This evening I dined with a friend, and on my way there took this snap of an Evening Standard headline. A couple of years ago I thought that the Evening Standard itself – never mind these billboards – would soon be extinct. But although diminished in number, these headlines are still a familiar part of the London scene, now as then usually telling of catastrophe of one kind or another, public or personal. This evening’s offering was no exception:
Here‘s the story. Depending on your preferred explanation for this sad circumstance, you’ll pick out a different bit of the story. I pick this:
The shocking new total was published today as Bank of England governor Sir Mervyn King warned Britain is in danger of sliding back into recession.
He downgraded his growth forecasts again, saying the economy will expand by one per cent this year and next, a fraction of the hoped-for rate.
As Instpundit would say: Unexpectedly! It would appear that quantitative easing is proving less than completely stimulating. We here are not shocked by this bad unemployment news.
For a little light relief, here’s a snap I took later, on my way home:
The advertising trade was bound to take advantage sooner or later of the wave of health and safety signage that is such a feature of British life just now.

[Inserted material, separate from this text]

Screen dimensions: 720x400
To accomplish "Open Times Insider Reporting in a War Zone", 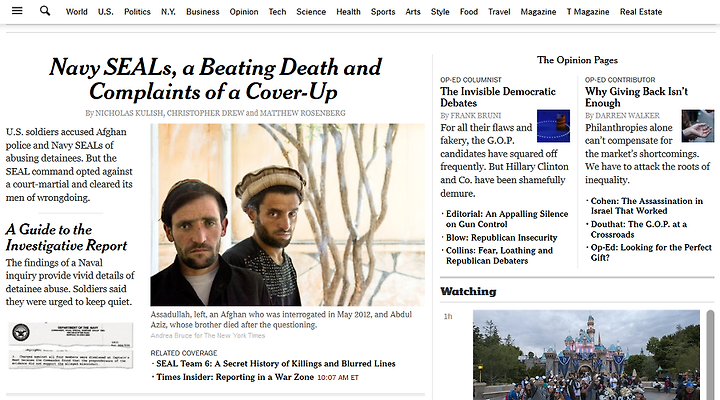I will [235, 377].
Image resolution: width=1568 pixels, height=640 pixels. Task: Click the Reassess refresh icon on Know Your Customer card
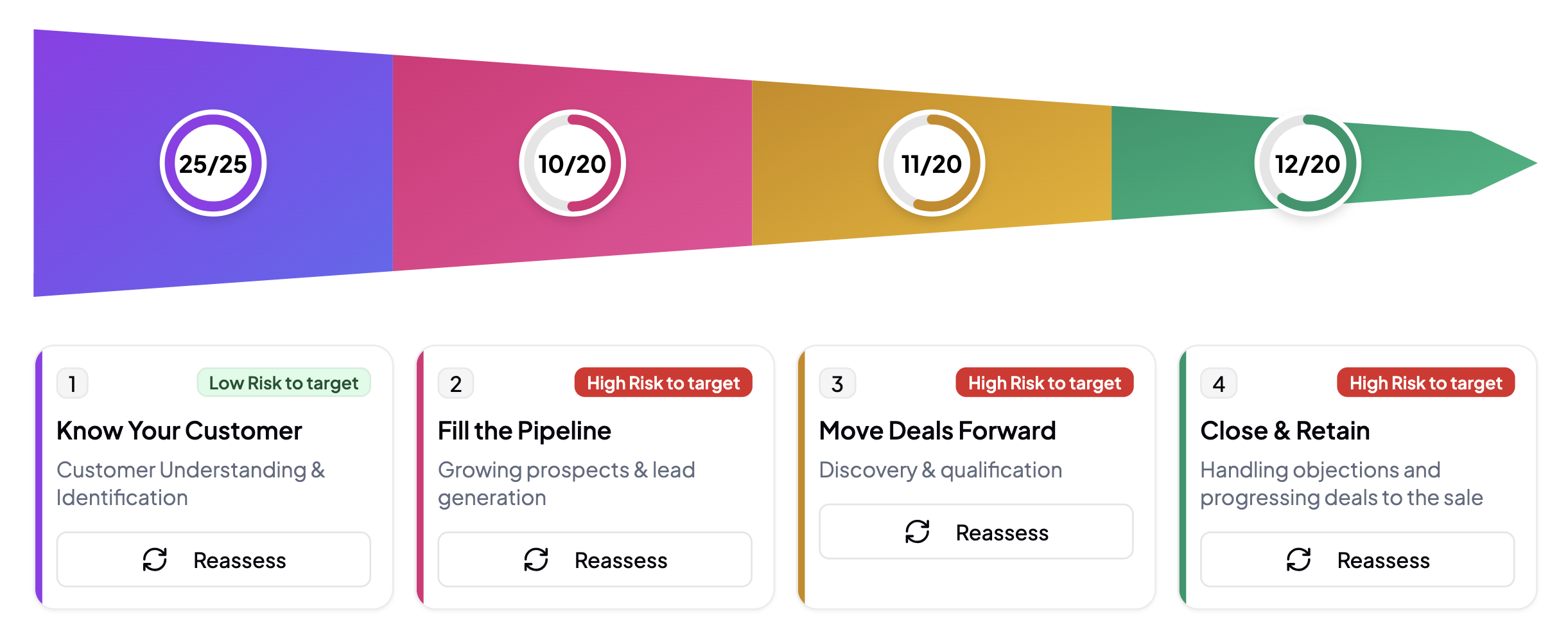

This is the first time I’ve noticed it, but I’m sure others have seen such things many times already.
I’m not surprised grisly youth can’t find employment. If I were looking to hire a young person, I’d want somebody polite. 🙂
Nice information ……………The advertising trade was bound to take advantage sooner or later of the wave of health and safety signage that is such a feature of British life just now.
1m UK youth priced out of work. By Order.
I’m not sure I understand unemployment from a Libertarian and/or Austrian economics perspective. Obviously government make-work schemes don’t create wealth. And I can see how intervention makes it harder to employ people. But I’m struggling to put together a coherent argument for why laissez faire would inevitably lead to maximum employment. And then there is Tim Worstall pointing out that jobs are a *cost*. I think I need a straightforward essay to help me fit all the pieces together.
As for that poster: making health claims? Not sure you can do that!
Rob, as much as the government make-work schemes don’t help, neither do the government make-not-work schemes. There is not only the minimum wage at issue but that businesses have to compete with the government paying people not to work.
Who said that maximum employment is a “good thing”? What if someone inherited a fortune and lives off it for the rest of his life – what’s wrong with that? And what is properly considered ’employment’? What if that same person lets his money “work” for him? This is all a meaningless non-problem.
If the term “laissez-faire” means anything it means allowing markets (i.e. voluntary human choices) to work. And that includes labour markets.
Even after a credit money bust (and a credit money bubble is, in my view, a violation of private property rights in money – see De Soto’s “Money, Bank Credit and Economic Cycles”) unemployment soon goes – UNLESS government interventionism (such as welfare schemes, or pro union laws, or direct government intervention) prevents this.
In 1921 Herbert “The Forgotten Progressive” Hoover failed to convince President Warren Harding to allow him to indulge his interventionist desires – the economy had recovered and unemployment gone before Hoover could get involved.
But in 1929 Progressive (not “laissez-faire”) Hoover was President and he was able to prevent markets clearing, prevent the price (and wage) system working.
This “keeping up of demand by keeping up wage rates” did not have good consequences for unemployment.
Someone who says “nominal incomes must never be allowed to fall” (as someone recently said on a “Free Banking” website – although I hope it was a joke) is really saying “mass unemployment must be enforced – the market must not be allowed to clear”.